Crohn’s disease is an often debilitating condition that affects one in every 150 Canadians. The condition is characterized by intestinal inflammation caused by unnecessary attacks from the body’s immune system. It’s a disease that can behave and progress differently from one person to the next, with some requiring surgery to remove affected parts of the intestine.

“While medications are prescribed to manage Crohn’s disease, physicians have to balance the risk of side effects with the risk of undertreating severe cases of the disease,” explains Dr. Aze Wilson, Associate Scientist at Lawson Health Research Institute and Gastroenterologist at London Health Sciences Centre (LHSC). “In order to personalize treatment, it would be great to have a tool for identifying which patients will have the most severe cases of illness.”

Dr. Wilson and her colleagues became interested in the FXR gene because of its role in intestinal health. The FXR gene is a part of human DNA that controls how we process drugs and has also been linked to how well our intestines work. The research team suspected that variation in the gene could lead to poorer outcomes in Crohn’s disease patients. 

“Given the importance of FXR to intestinal health, we wanted to see whether it plays a role in disease severity and we discovered that it does,” says Dr. Wilson. “Our findings suggest that genetic testing could be used to identify patients at a high risk of poor outcomes. This would allow physicians to tailor treatments to give patients the best chance at success.”
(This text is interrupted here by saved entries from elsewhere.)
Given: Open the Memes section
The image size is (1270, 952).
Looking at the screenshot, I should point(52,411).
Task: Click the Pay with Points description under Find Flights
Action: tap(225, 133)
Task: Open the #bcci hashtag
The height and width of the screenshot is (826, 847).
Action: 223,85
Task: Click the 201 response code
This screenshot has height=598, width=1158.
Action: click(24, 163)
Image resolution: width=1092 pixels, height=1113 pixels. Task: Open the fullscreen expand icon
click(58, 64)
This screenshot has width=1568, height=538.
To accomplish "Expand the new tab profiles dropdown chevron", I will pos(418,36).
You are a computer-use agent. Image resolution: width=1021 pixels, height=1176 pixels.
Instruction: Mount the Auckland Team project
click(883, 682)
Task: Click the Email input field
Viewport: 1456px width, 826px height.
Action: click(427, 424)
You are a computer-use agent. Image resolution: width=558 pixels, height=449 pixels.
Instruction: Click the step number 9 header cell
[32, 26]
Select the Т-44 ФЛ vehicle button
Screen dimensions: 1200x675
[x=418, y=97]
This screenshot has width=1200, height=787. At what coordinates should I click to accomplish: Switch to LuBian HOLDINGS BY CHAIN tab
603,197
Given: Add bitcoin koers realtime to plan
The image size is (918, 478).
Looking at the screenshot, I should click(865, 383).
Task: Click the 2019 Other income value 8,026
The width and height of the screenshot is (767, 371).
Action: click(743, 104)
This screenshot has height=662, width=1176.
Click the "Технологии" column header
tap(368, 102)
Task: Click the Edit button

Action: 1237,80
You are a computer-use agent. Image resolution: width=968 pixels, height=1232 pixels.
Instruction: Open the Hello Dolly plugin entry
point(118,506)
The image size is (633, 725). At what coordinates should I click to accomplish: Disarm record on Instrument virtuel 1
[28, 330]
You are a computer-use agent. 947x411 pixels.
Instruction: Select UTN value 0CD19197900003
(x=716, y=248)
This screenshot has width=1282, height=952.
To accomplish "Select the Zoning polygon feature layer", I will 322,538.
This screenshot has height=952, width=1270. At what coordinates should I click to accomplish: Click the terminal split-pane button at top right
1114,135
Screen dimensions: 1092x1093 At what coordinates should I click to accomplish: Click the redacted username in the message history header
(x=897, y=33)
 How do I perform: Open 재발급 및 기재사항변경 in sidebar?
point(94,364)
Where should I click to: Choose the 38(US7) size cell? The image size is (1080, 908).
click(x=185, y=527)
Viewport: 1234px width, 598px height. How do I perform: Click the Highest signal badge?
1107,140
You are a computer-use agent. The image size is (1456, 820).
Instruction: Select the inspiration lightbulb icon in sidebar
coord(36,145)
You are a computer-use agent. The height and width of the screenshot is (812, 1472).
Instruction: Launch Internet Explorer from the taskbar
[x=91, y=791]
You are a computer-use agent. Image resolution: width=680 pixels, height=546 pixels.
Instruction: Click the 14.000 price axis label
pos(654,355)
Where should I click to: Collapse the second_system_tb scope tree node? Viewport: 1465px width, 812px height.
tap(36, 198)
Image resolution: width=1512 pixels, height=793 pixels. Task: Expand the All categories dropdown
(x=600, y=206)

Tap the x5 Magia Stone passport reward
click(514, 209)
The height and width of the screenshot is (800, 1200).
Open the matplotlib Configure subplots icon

The team also discovered that women who carried the genetic variant were at the highest risk of needing surgery and the highest risk of early surgery, even when compared to men with the genetic variant. Struck by this finding, they conducted further testing using laboratory-based cell models. They found that estrogen (a female sex hormone) in combination with the genetic variant reduced the function of FXR even further. 

“Differences between men and women with Crohn’s disease are not often considered in research or clinical practice. We apply treatments in the same way to both sexes, which may not be the best approach,” explains Dr. Wilson. “We identified a group of women who may benefit from a different approach to care. The study highlights the need for evaluating the effect of biological sex on disease and the interaction it may have with our DNA.”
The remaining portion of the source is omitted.